__PROVIDED TEXT__.
Bug #8317 Character set introducer in query fails to override connection character set
Submitted: 4 Feb 2005 13:56 Modified: 20 Jul 2005 1:04
Reporter: John Percival
Status: Closed
Category:Server Severity:S2 (Serious)
Version:4.1 OS:Any (All)
Assigned to: Georg Richter Target Version:

[4 Feb 2005 13:56] John Percival
Description:
Real world case: trying to insert binary data into a table. 
Test case: as below, selecting a small about of binary data

The issue appears to be that MySQL does not recognise that the column is being forced to
have the character set 'latin1', so sees ¿\ as one character, leaving it to kick out an
error when it comes to ''.

How to repeat:
SET CHARACTER SET 'gbk';
SELECT _latin1 '¿\'';

PHP code:
mysql_query("SET CHARACTER SET 'gbk'");
$string = "¿'";
mysql_query("SELECT _latin1 '" . mysql_real_escape_string($string) . "'");
echo mysql_error();
[5 Feb 2005 8:15] Aleksey Kishkin
E:\mysql41\bin>mysql.exe -u root -p test
Enter password: ******
Welcome to the MySQL monitor.  Commands end with ; or \g.
Your MySQL connection id is 1 to server version: 4.1.9-nt-max

Type 'help;' or '\h' for help. Type '\c' to clear the buffer.

mysql> SET CHARACTER SET 'gbk';
Query OK, 0 rows affected (0.11 sec)

__DATA SECTION__.
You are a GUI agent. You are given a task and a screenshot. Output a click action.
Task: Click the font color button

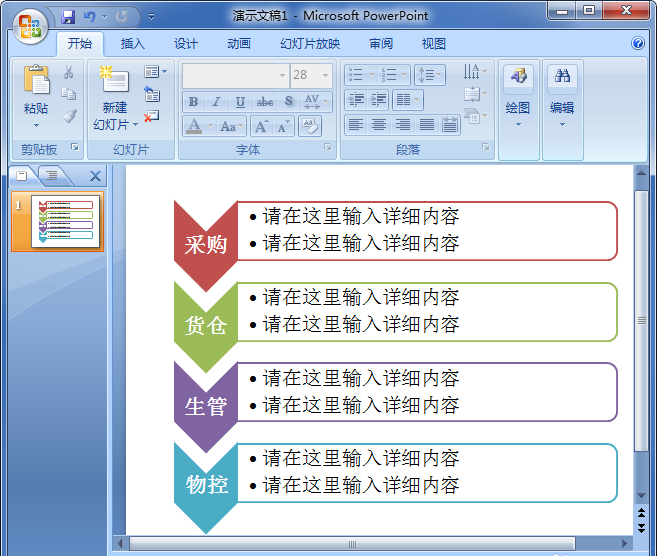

__WORK INSTRUCTIONS__. Write the next part of the MySQL bug report on the character set introducer, picking up after its last line. The data come from a separate source.

__THE RESULT__.
mysql> SELECT _latin1 '?\'';
+----+
| ?' |
+----+
| ?' |
+----+
1 row in set (0.01 sec)

mysql>
[5 Feb 2005 8:33] Aleksey Kishkin
question mark seems to be converted to original '?' during the copy&paste but I tested it
in mysql.exe and in query browser with proper character 

set character set gbk;
insert into a values(_latin1'¿\'');
select from a;
[5 Feb 2005 16:04] John Percival
This is the output I am receiving:

C:\Program Files\mysql\MySQL Server 4.1\bin>mysql -u root -p
Enter password: *********
Welcome to the MySQL monitor.  Commands end with ; or \g.
Your MySQL connection id is 674 to server version: 4.1.9-nt

Type 'help;' or '\h' for help. Type '\c' to clear the buffer.
mysql> show columns from a;
+-------+----------+------+-----+---------+-------+
| Field | Type     | Null | Key | Default | Extra |
+-------+----------+------+-----+---------+-------+
| datk  | char(10) | YES  |     | NULL    |       |
+-------+----------+------+-----+---------+-------+
1 row in set (0.00 sec)

mysql> set character set 'gbk';
Query OK, 0 rows affected (0.00 sec)

mysql> insert into a values(_latin1'¿\'');
ERROR 1064 (42000): You have an error in your SQL syntax; check the manual that
corresponds to your MySQL server version for the right syntax to use near ''¿\''
)' at line 1
mysql> insert into a values('¿\'');
ERROR 1064 (42000): You have an error in your SQL syntax; check the manual that
corresponds to your MySQL server version for the right syntax to use near ''¿\''
)' at line 1
mysql>

I'm not sure what we're doing differently?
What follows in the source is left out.